Abbattere i pregiudizi

Poche forme di spettacolo vivono della commistione di ridicolo e tragico, di una miscela di comico e grottesco capace di offrire un messaggio espressivo leggero e insieme profondo. Il circo, di sicuro, con i suoi clown e il loro universo dolce-amaro. E il mondo del teatro e della musica klezmer, cioè le forme di espressione delle comunità ebraiche dell'Europa Orientale. Sterminati e dispersi dai pogrom prima e dal Nazismo poi, ebrei russi, polacchi e balcanici sono fuggiti dai loro «shtetl», i villaggi-ghetto, ma la loro cultura e le forme di intrattenimento hanno continuato a circolare, aprendosi negli ultimi decenni a una felice rinascita che trova fan entusiasti anche nelle platee dei non ebrei.

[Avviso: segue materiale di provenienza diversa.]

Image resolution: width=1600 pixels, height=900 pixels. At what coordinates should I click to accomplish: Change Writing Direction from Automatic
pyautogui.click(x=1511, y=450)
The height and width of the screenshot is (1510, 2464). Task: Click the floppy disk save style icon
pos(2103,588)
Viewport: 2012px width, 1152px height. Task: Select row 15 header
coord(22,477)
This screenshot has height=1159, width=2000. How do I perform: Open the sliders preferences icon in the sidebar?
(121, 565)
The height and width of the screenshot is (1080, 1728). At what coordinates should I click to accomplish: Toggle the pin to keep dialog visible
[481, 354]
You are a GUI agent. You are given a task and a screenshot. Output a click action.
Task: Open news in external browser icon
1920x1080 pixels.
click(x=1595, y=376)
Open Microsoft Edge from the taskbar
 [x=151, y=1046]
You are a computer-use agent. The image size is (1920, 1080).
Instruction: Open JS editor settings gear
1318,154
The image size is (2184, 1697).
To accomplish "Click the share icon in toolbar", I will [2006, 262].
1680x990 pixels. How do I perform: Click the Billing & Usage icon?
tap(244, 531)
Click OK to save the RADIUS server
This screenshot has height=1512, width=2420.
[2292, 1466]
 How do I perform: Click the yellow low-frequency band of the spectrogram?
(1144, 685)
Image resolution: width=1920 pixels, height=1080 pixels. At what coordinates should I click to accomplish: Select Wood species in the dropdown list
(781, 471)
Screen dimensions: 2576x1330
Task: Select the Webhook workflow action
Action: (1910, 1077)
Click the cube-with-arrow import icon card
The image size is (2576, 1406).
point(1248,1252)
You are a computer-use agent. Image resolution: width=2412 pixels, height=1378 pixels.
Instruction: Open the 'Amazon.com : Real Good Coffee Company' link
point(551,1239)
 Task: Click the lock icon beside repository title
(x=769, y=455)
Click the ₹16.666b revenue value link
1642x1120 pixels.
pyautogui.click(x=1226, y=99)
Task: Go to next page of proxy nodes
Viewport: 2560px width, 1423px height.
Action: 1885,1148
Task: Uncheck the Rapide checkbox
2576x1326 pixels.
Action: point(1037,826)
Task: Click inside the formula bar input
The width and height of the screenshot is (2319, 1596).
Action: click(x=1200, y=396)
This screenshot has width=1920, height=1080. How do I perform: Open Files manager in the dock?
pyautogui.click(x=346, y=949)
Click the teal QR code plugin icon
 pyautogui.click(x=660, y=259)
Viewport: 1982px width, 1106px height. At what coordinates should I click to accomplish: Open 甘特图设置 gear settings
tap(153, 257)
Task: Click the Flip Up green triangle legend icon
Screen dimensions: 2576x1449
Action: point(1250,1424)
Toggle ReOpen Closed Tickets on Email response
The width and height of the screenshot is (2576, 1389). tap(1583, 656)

Ha puntato quindi sull'universalità dei due generi Adriàn Schvarzstein, argentino di Buenos Aires vissuto in Italia, Israele e Spagna, che ha creato «Circus Klezmer», spettacolo che si nutre delle profonde affinità fra arte circense e tradizione ebraica orientale, capaci di tenere il pubblico in bilico fra commozione e risate. Al Parenti da martedì scorso, «Circus Klezmer» è insieme una parata di numeri da circo e un gustoso modello di comicità yiddish. Ideatore, regista e attore, Schvarzstein racconta la storia di un matrimonio che rischia di saltare perché il matto del paese ha perso le fedi dei due sposi. E mentre gag e trovate si susseguono, stacchi musicali invitano alla danza, scambi verbali e canzoni risultano comici e patetici in virtù della loro sostanziale incomprensibilità, visto l'uso della lingua yiddish, nel racconto si fa strada una dimensione onirica, con una sposa volante fra veli bianchi che fa pensare a Chagall e gli spettatori in sala direttamente coinvolti in quella che, con tali premesse, non può che essere una festa di nozze indimenticabile.